I don’t want to wax too philosophical; however, there are so many millions of Christians who have some facts and knowledge about Jesus; but what is it that they think they know about Him? What is it that they believe in Him? What is it that they felt was happening to them when immersed if ever they were immersed? And if they were immersed, immersed into what?
Are we saved in God’s eyes if the Jesus Christ that we believe in is nothing like the one in the Bible? Or that what He taught (as recorded in the New Testament) are not the doctrines that we’ve been told is what He commands of us or are not the values we are to live by?
I wish I had answers for you. But there can be no better example of this conundrum than Apollos; we are left to ponder whether this eloquent man actually saved before he met Aquila and Priscilla. Or was it only afterward when vital blanks of his faith in God filled in?
Knowledge is indeed the key, but it must be the correct knowledge. And trust in Yeshua is the door; but it must be in the real Yeshua, not the one of our imaginings or the one we prefer.
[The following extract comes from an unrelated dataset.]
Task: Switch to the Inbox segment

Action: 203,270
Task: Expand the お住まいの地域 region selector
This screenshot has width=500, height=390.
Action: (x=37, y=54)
Apollos was a motivated evangelist, and a gifted one as well. So after some undisclosed amount of time, he traveled to Achaia to speak and teach. He apparently had gained enough knowledge, and now sufficiently agreed with the doctrines of The Way, that letters of recommendation were sent on his behalf to Believers in Achaia to welcome him. When he arrived, he fearlessly debated the unbelieving Jews, in public, and used the Scriptures (as opposed to “reasoning” with them) to demonstrate the truth of what he was teaching: that Yeshua of Nazareth is indeed the Messiah the Tanakh (Old Testament) spoke about.
That is the end of the lesson for today. Remember to check out any commentaries that you may have to make sure that the commentator is in fact, a Believer in Yeshua as the Messiah. God bless!